(Необработанные записи)
■ ■ ■

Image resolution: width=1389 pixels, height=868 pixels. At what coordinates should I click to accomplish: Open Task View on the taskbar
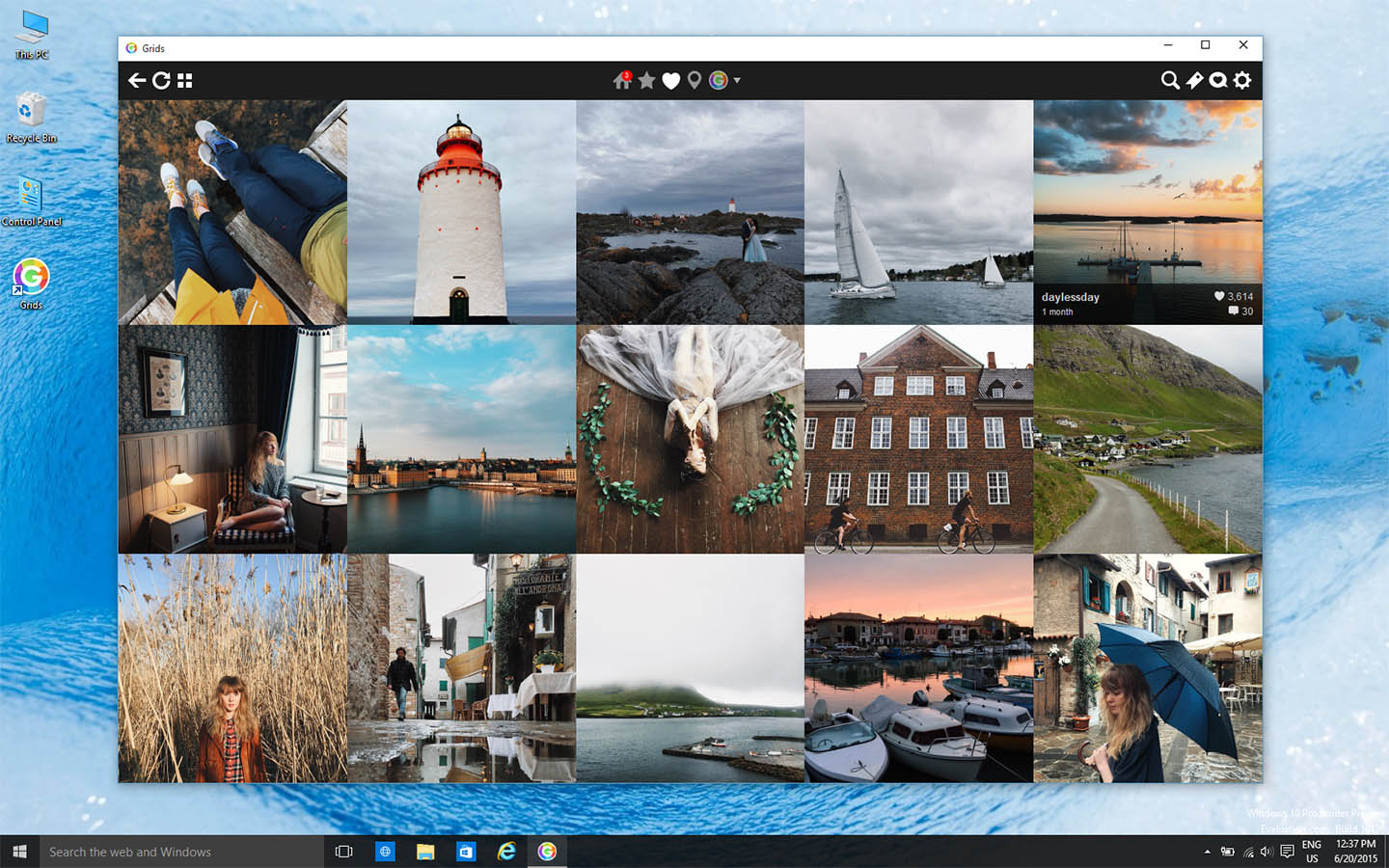pyautogui.click(x=343, y=852)
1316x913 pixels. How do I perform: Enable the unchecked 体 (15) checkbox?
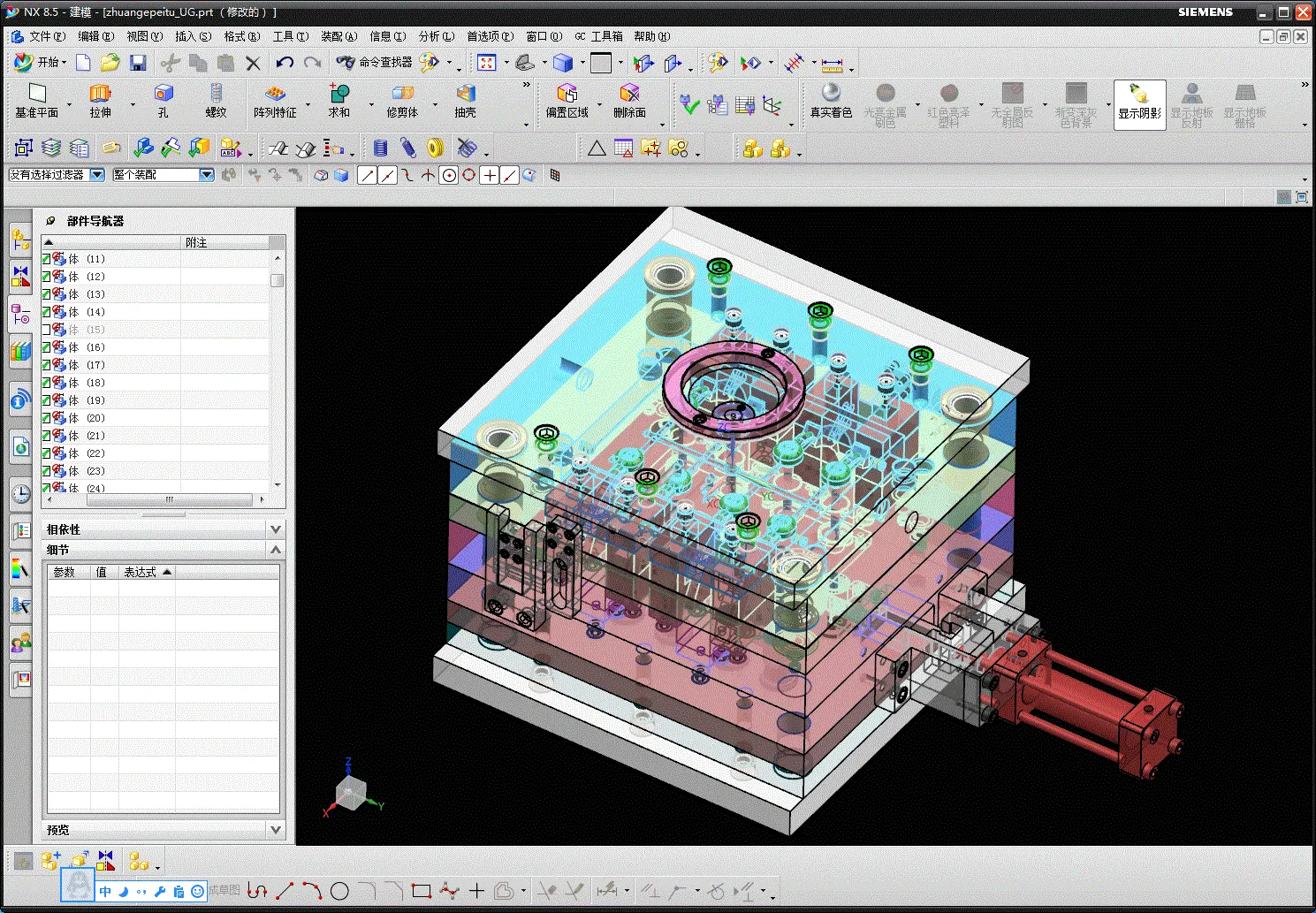pos(47,330)
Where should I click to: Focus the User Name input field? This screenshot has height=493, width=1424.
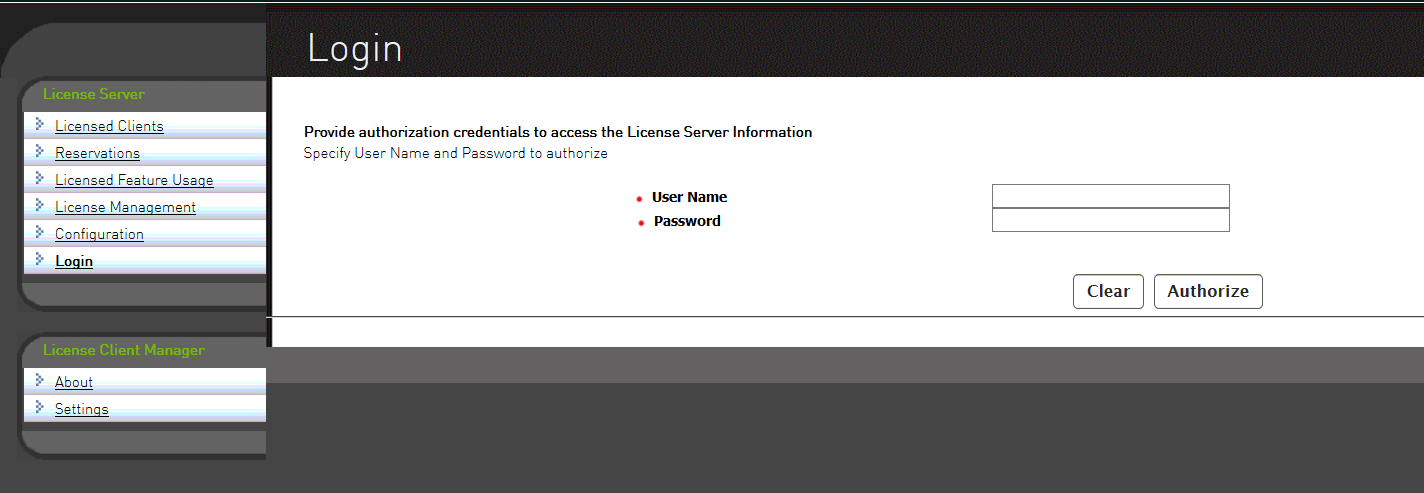(1110, 196)
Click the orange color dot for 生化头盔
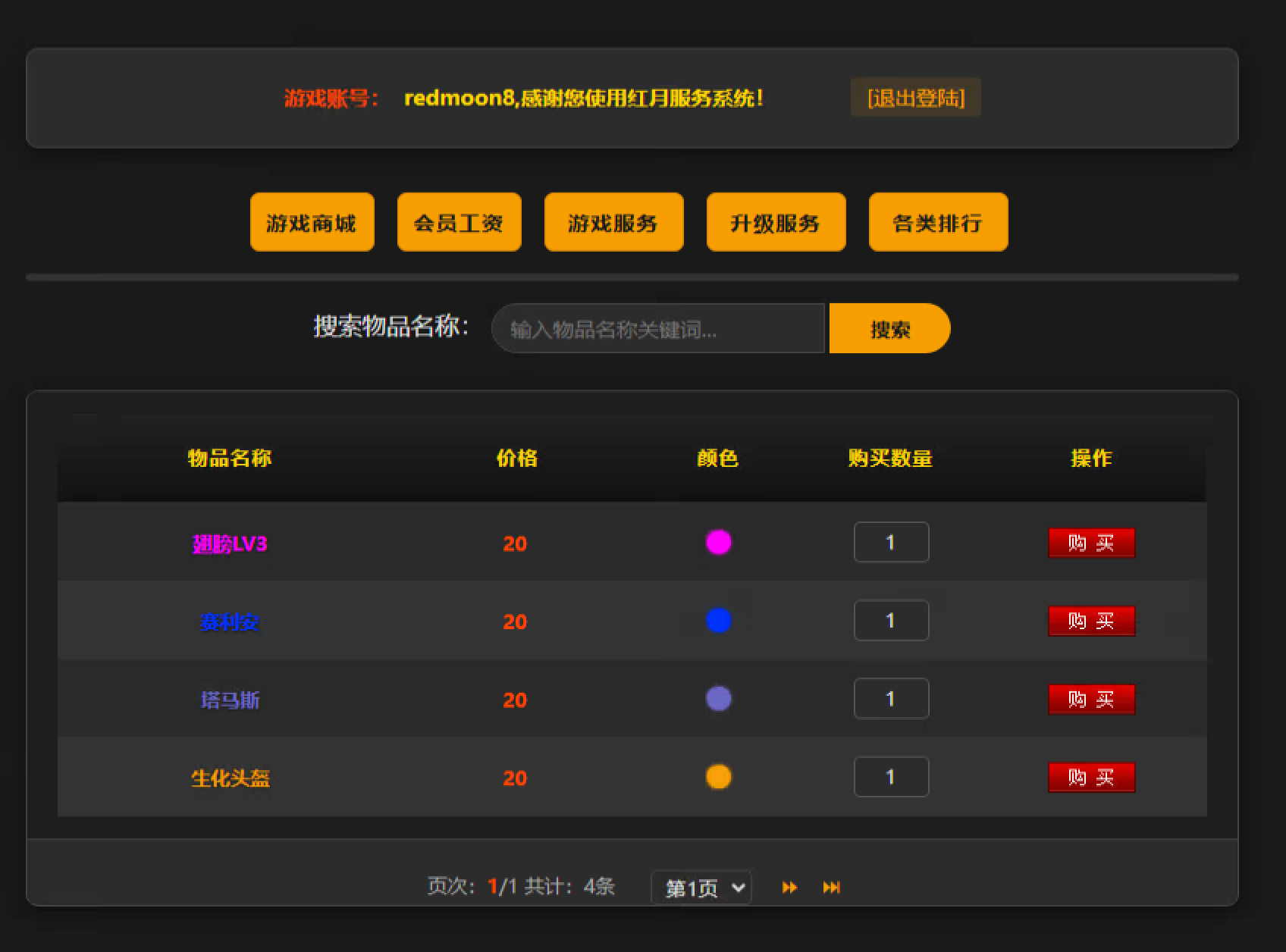 coord(717,776)
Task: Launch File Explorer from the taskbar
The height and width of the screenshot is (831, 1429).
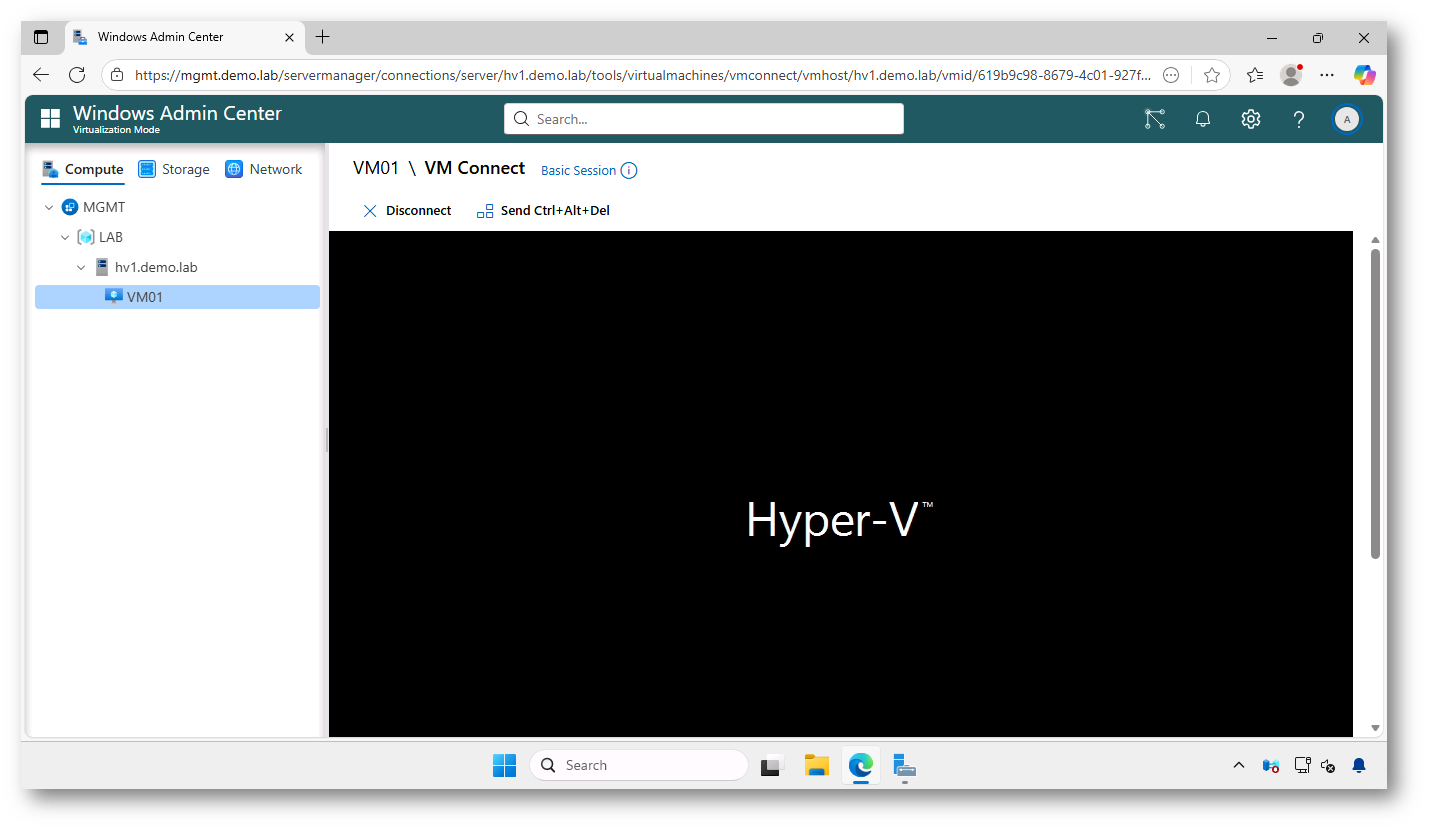Action: click(817, 765)
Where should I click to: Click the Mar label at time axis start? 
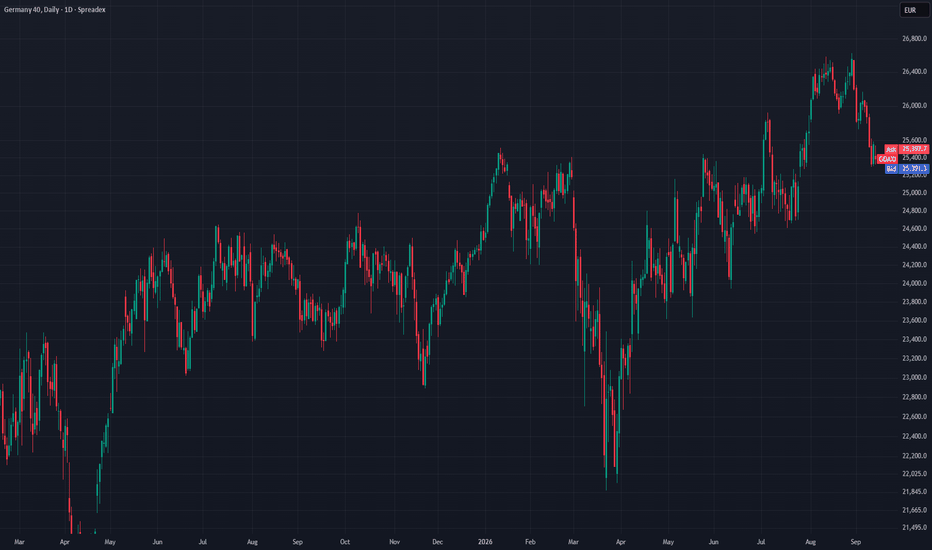tap(19, 542)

■ ■ ■

■ Письменное задание
Перепишите строки материала от строки, содержащей «Where should I click to: Focus», до конца материала включительно, переименовав «screenshot» в «image» и оставив остальное без изменений. Картинки в ответ не включайте.

■ Результат задания
Where should I click to: Focus the User Name input field? This image has height=493, width=1424.
(1110, 196)
Click the orange color dot for 生化头盔
 coord(717,776)
Task: Launch File Explorer from the taskbar
The height and width of the image is (831, 1429).
Action: click(817, 765)
Where should I click to: Click the Mar label at time axis start? 
tap(19, 542)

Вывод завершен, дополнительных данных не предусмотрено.